Topology-guided analysis and visualization of charge density fields

• Main Author: Jakobsson, Elvis
• Format: Others
• Language: English
• Published: Linköpings universitet, Institutionen för fysik, kemi och biologi 2019
• Subjects: Visualization; Topology; Charge density; Direct Volume Rendering; Crystal structure; Atom and Molecular Physics and Optics; Atom- och molekylfysik och optik; Interaction Technologies; Interaktionsteknik
• Online Access: http://urn.kb.se/resolve?urn=urn:nbn:se:liu:diva-157771

Direct volume rendering techniques for scalar fields make use of transfer functions to map optical properties to the field; the field can subsequently be visualized through the drawing of isosurfaces in the volume spanned by the field. The utility of this approach is limited in the case of nested or clustered structures with the same isovalue and further does not easily allow for quantitative measurements of the visualized data. This report explores the use of topological structures (contour trees and Morse-Smale complexes) as an augmentation of traditional direct volume rendering and describes a fully functional implementation in the visualization software Inviwo.
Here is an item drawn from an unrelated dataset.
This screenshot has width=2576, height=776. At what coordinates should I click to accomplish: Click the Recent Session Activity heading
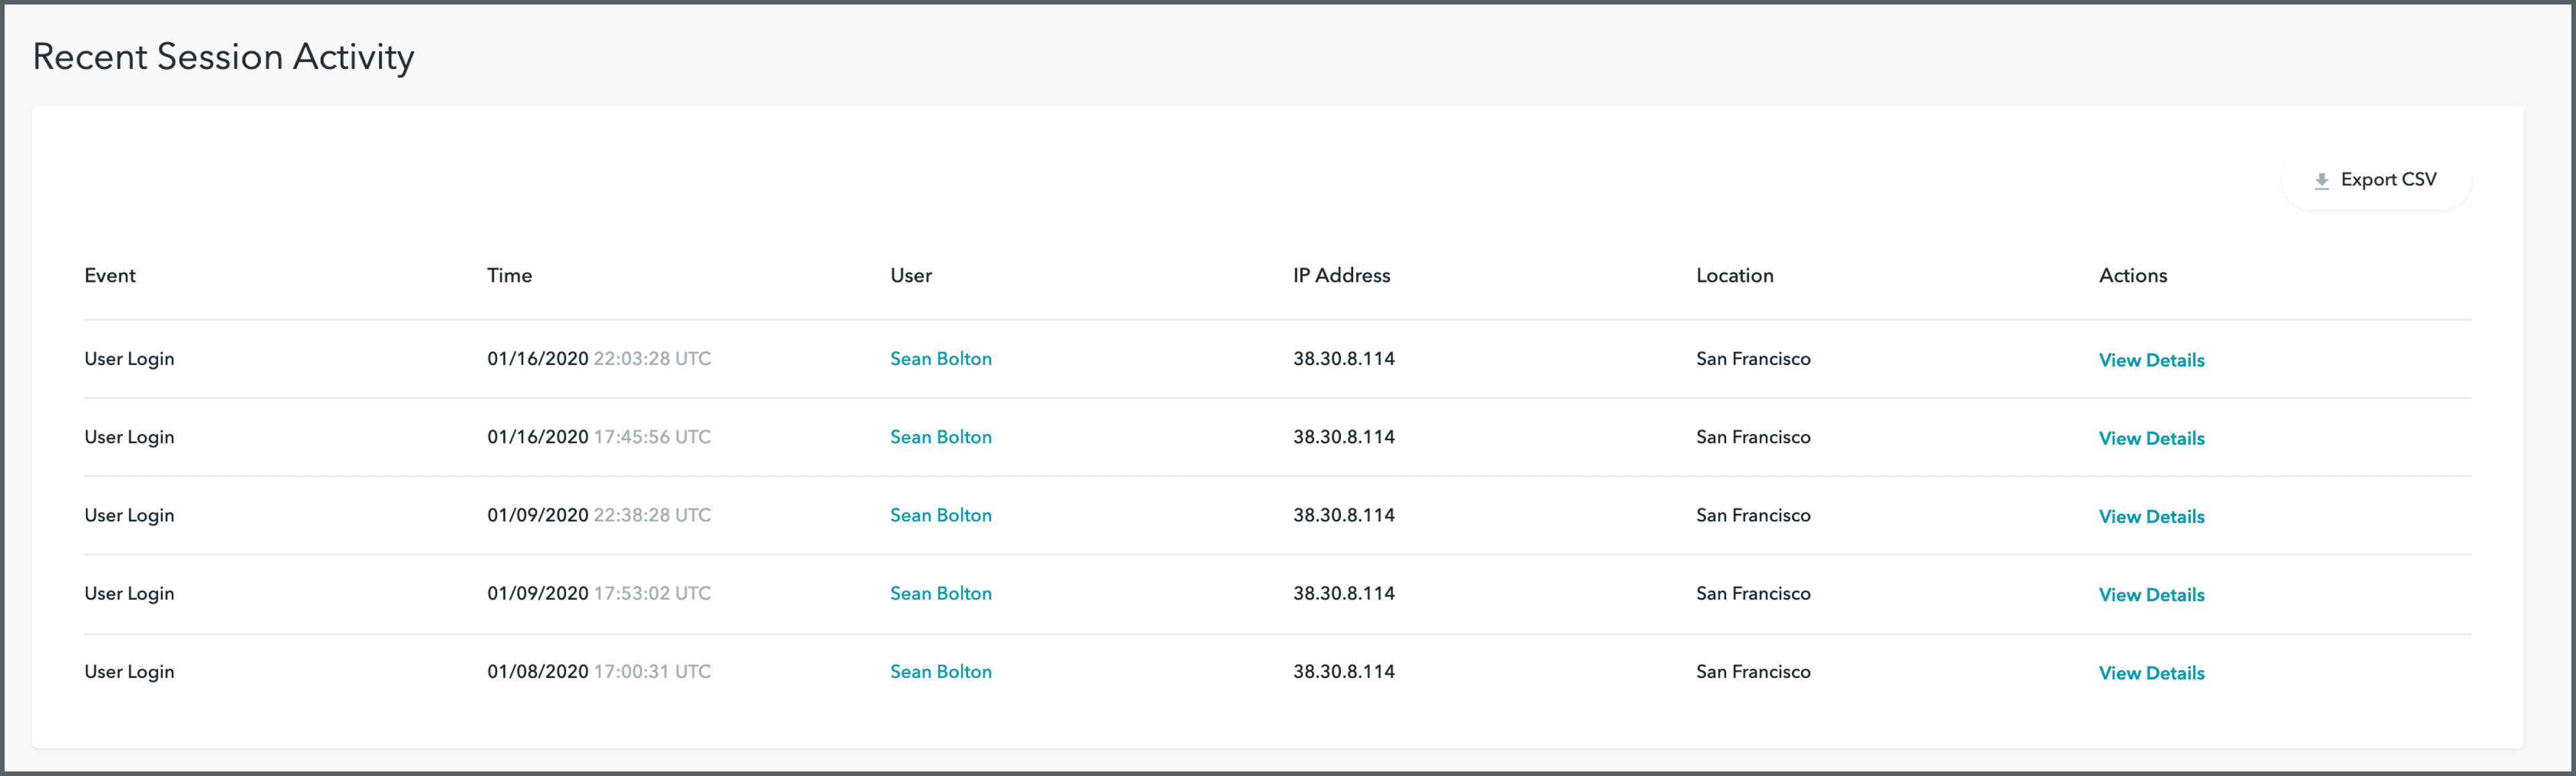[x=223, y=57]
The implementation is evaluated through analysis of valency charge density fields in cubic MgO2 and FeO2. It is demonstrated that both contour trees and Morse-Smale complexes provide information and segmentation of initial volume data that allows for selective transfer function application (based on the segmentation), on-demand information on critical points and an overview of the scalar field through a topological representation embedded in the visualized volume. Analysis of the provided charge density fields show that contour trees generate physically irrelevant artefacts and thus are ill-suited for analysing highly symmetric data. On the other hand, the Morse-Smale complex approach is used to extract information of the bond strength of O-O contacts in MgO2 and FeO2 consistent with previous findings, as well as information on electronic charge configuration consistent with previous findings on MgO2. In the case of FeO2, the electronic configuration results are not consistent. This is speculated to be due to a combination of factors, most notably the lack of periodic boundary conditions in the implementation and the more complicated structure of FeO2.   In light of the partially accurate data analysis, as well as the added functionality and utility provided to visualization software, this approach to topology-guided visualization is considered promising and worthy of further study and/or development.